As I’ve spent most of the past 10 years trying to escape, it’s finally caught up with me. I turned 22 yesterday after living in Rhode Island, my 5th place of residence in 5 years, for 2 weeks. My homes, and pieces of my heart:
- Colorado: the real home. spent my formative years there, the family lives there.
- Virginia: the wonderful commonwealth. spent my undergraduate years there, hated it at first, now i miss it more than i ever thought possible. i’ve had my heart totally ripped out of my body now that i’ve left. i can’t believe i’m an alum.
- Wellington, New Zealand: the enzed. studied abroad there and had a remarkable semester that taught me so much more about myself than expected.
- D.C.: spent a phenomenal summer interning there. what a magnificent city.
- and now, Rhode Island: time for law school. My 1L year at least.
I spent my 22nd birthday alone. Cue the scene in Bridget Jones’s Diary where she’s alone, drunk, and singing All By Myself. That was pretty much me, only in August in the States. I ran far away from Colorado after a pretty shitty high school experience. I just wanted to start over. So I did. I moved 1600 miles away to “the East Coast”, whatever that meant to the 17 year old at the time. And it was the best decision of my life. Those 4 years went by like a whirlwind and I’m devastated they’re over. But alas, as Dion Boucicault says, “men talk of killing time, while time quietly kills them”.
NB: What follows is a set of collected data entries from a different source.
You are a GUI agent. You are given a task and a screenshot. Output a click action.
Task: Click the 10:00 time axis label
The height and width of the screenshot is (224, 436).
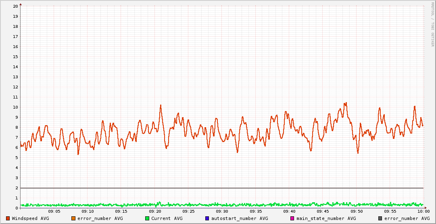pyautogui.click(x=423, y=211)
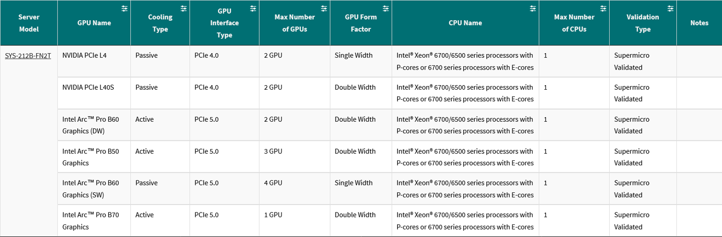Select the Intel Arc Pro B60 Graphics (SW) cell
The height and width of the screenshot is (237, 722).
tap(91, 189)
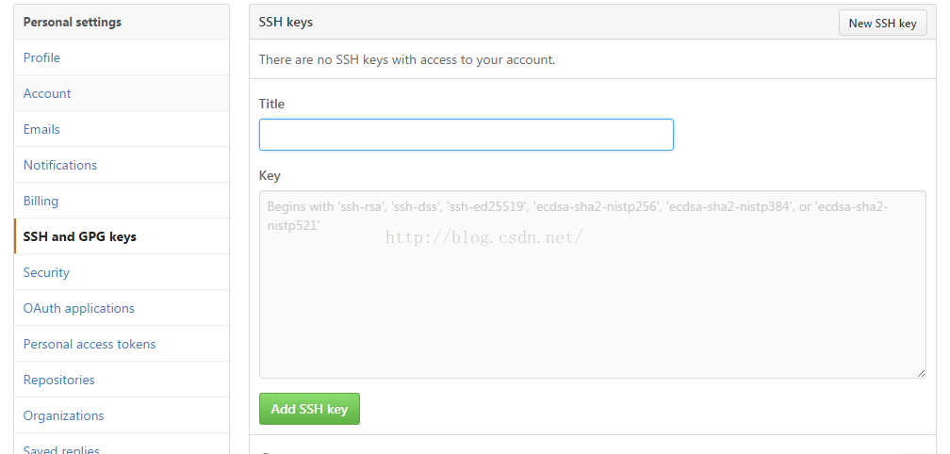Viewport: 950px width, 454px height.
Task: Click the Personal settings sidebar header
Action: coord(73,22)
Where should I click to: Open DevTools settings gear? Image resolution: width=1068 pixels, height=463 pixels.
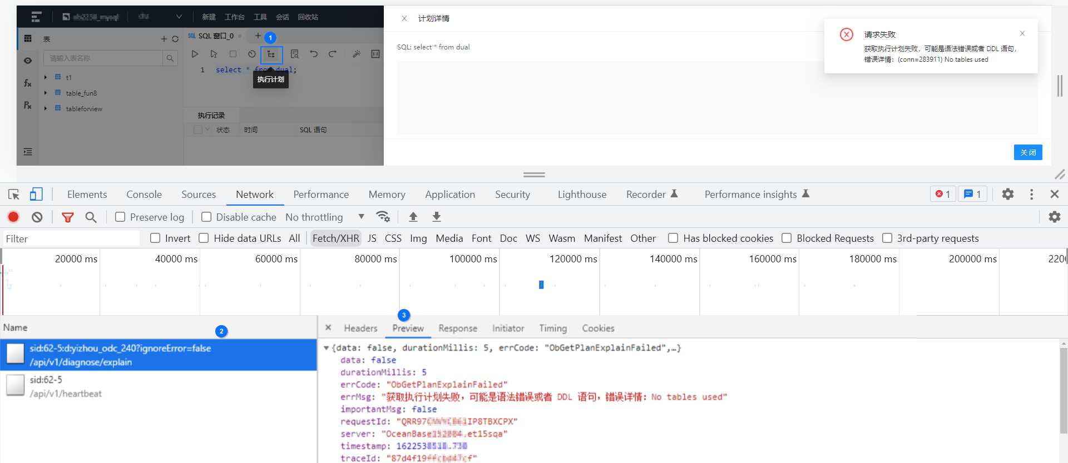click(1007, 194)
Then I went abroad. Why I picked New Zealand is a very vague concept, but it was wonderful. I think regardless of where people study abroad, it is the act of moving to a different country with brand new people and living by yourself that is of value. A beautiful place which I would like to visit again for various reasons.
Then I [did various things] and went to law school in Rhode Island. I don’t know why I picked up here, perhaps because I could start fresh at a law school that would let my shitty grades in. I don’t like it. I’ll be fair and wait to pass significant judgment on the place, but my plan is to keep very high grades and transfer to a school in Virginia if I can. I love everywhere I’ve lived, but Virginia is where I want to grow old. Virginia is where I found myself. Virginia is where the most wonderful people live. Virginia is heaven.
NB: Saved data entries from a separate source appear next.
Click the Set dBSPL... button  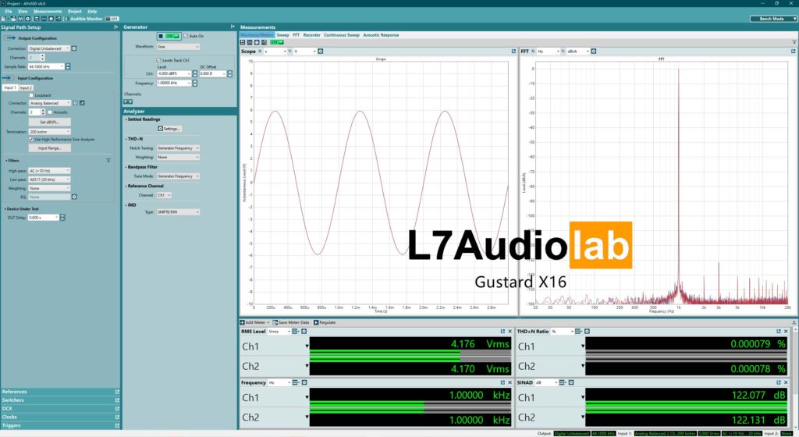coord(49,123)
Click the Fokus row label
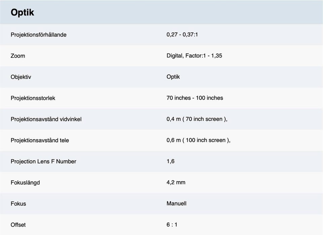Screen dimensions: 323x235 (x=18, y=204)
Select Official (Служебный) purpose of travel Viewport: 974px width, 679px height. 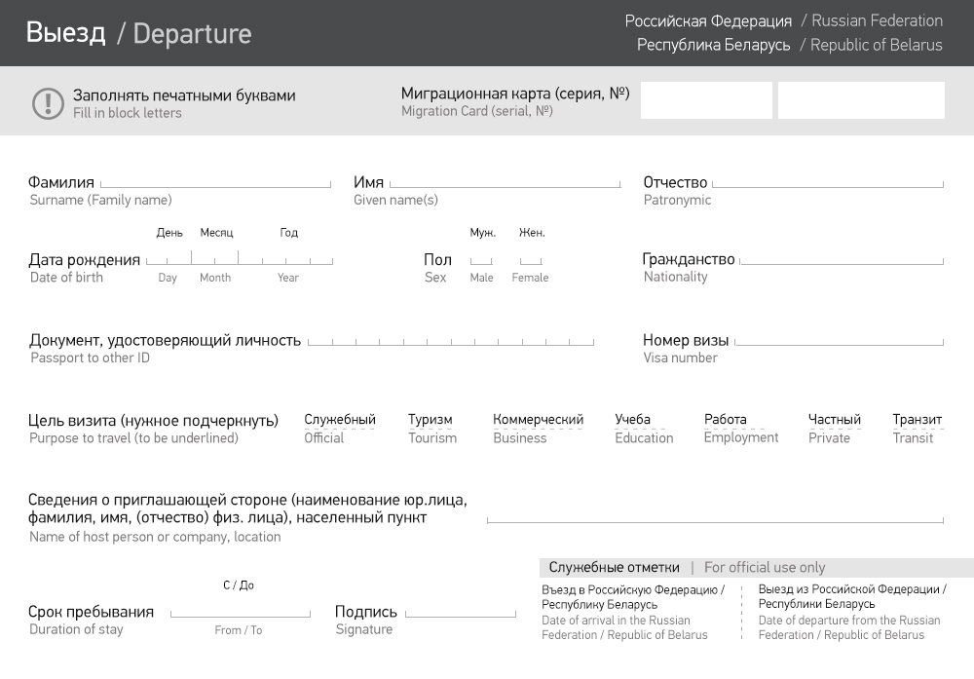click(339, 421)
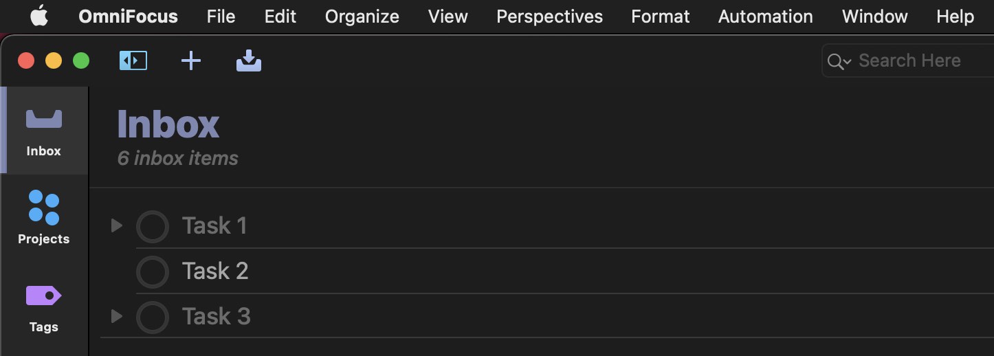Click the Apple menu logo
This screenshot has height=356, width=994.
coord(39,16)
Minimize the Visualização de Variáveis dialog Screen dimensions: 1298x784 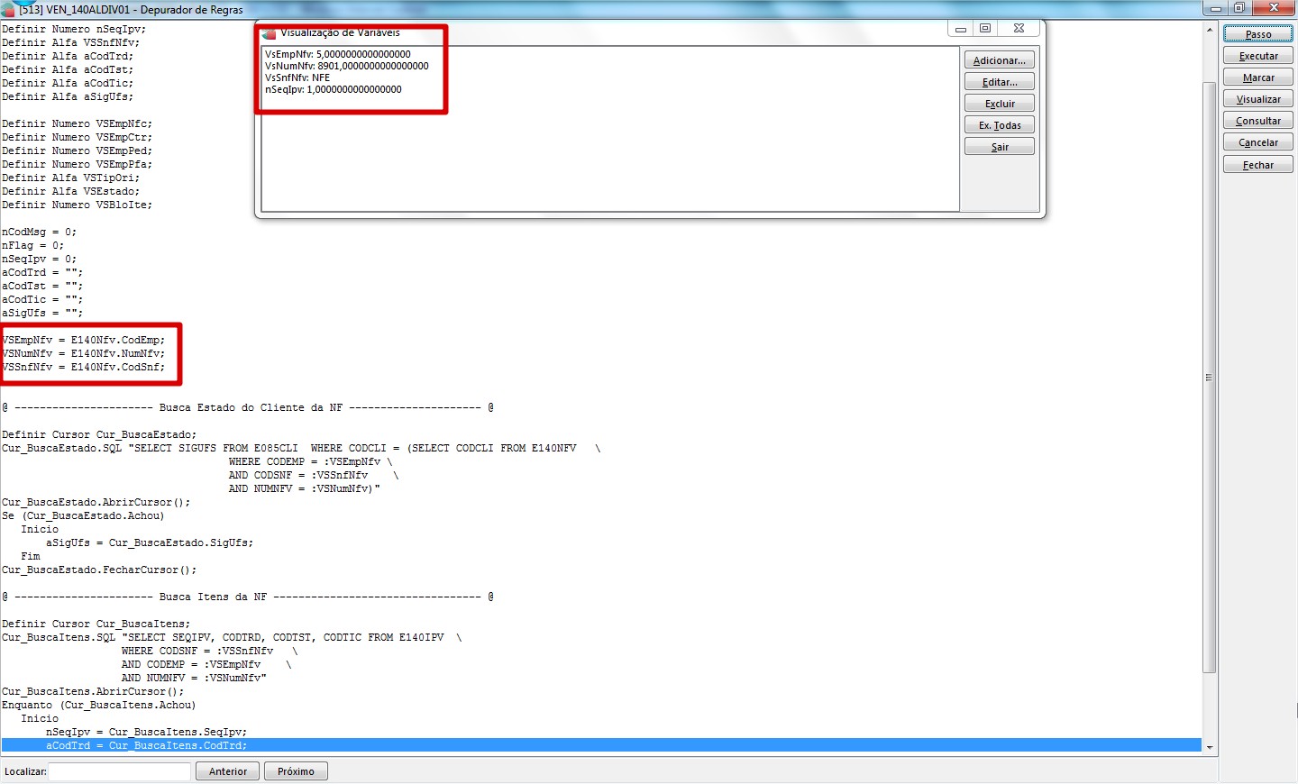(x=961, y=29)
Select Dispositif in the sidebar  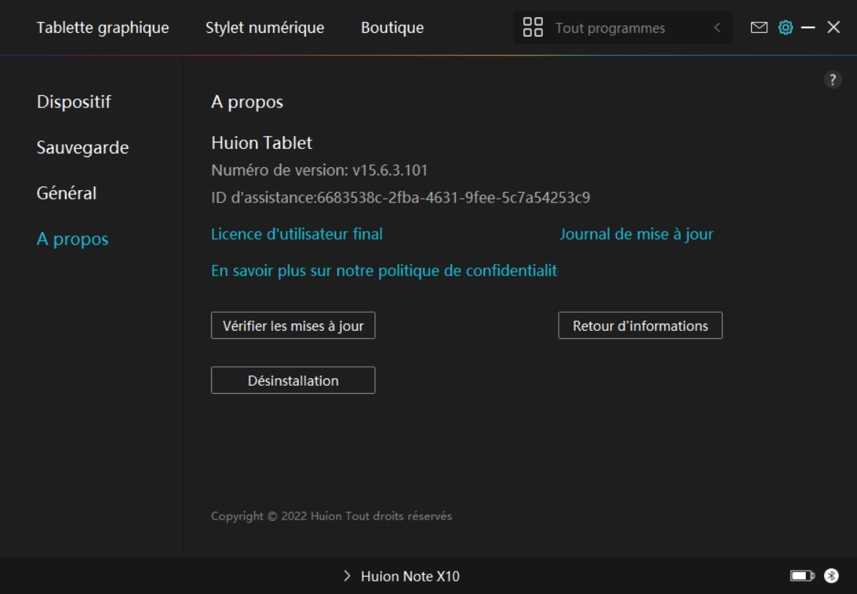[74, 102]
Which leads me to my next point. Because I’ve spent all of my recent life running to something new, I now have friends all over the place. Except for with me. Some of my best friends are in California, North Carolina, Boston, and of course Virginia. [I’ve pretty much lost touch with everyone I went to high school with and that’s totally okay with me. I wasn’t ever happy there and never felt like I had a place or true friends.] That leaves me alone and by myself. That just means I need to make new friends, but it’s tough. Considering how amazing my friends are, I have a really high standard and just haven’t really met anyone yet that I think can live up to it. We’ll see, you never know if after a year I’ve fallen in love with living by Newport and want to live here the rest of my life. But I just don’t think I want to stay away from Virginia. God I love that place.